Marge seemed to bristle at that. “Well, I can’t say we did, but we should have. If anything, we would require more information from the admitting patient since without insurance we would have to determine alternative methods of payment. Unless it was an emergency—a life-or-death delivery. In those cases the paperwork doesn’t get completed until the dust settles.”
Mark was grateful to know that if there had been a life-or-death issue, the mother, and more importantly child, would be attended to before the paperwork.
“You know what is odd about this...” She took out a pair of bifocals she kept in the front pocket of her button-down shirt and perched them on the edge of her nose.
“What?”
“These names. They ring a bell. It’s funny, too, because the questions you’re asking...I feel like I’ve been down this road before.”

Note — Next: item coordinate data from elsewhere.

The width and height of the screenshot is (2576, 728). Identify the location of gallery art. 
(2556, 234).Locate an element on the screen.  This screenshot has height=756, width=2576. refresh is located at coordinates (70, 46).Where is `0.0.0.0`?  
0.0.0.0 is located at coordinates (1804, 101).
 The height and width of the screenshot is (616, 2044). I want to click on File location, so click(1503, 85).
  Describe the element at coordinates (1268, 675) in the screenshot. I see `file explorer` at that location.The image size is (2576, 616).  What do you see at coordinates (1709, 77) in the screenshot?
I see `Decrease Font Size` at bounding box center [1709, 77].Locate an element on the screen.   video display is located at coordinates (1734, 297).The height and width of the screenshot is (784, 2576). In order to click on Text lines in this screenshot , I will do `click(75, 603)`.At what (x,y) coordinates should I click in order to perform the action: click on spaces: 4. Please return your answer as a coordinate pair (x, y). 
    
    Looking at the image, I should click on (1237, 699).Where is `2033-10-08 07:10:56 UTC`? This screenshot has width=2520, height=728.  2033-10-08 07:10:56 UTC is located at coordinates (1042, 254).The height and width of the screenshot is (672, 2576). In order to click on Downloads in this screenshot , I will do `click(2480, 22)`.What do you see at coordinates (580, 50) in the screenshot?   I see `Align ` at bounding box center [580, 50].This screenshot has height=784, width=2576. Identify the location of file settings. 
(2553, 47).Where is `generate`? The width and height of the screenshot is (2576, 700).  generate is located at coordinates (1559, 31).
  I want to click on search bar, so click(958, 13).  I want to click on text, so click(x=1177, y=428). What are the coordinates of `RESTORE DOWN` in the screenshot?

Mark silently groaned. Of course she had. Ben had, no doubt, followed the same path and had gotten here first. Typical.
But why hadn’t he told Anna what he’d learned?
As far as Mark could see the path was pretty clear. Anna’s parents hadn’t had insurance. If they’d had legitimate cards, then those names would have been used. All Mark had to do was find the admittance of a non-insured pregnant woman on the particular day and year of Anna’s birth. How many could there be?
“Can I ask how recently this was?”
“Recently? No, this didn’t happen recently. I would have recalled immediately. Trust me when I tell you we don’t get investigators down here every day asking about falsified birth certificates. No, this would have been maybe...a few years ago. But I want to say the circumstances were the same. He was an investigator of sorts and was trying to find some girl’s parents.”
Mark nodded. Of course he was. He was Ben.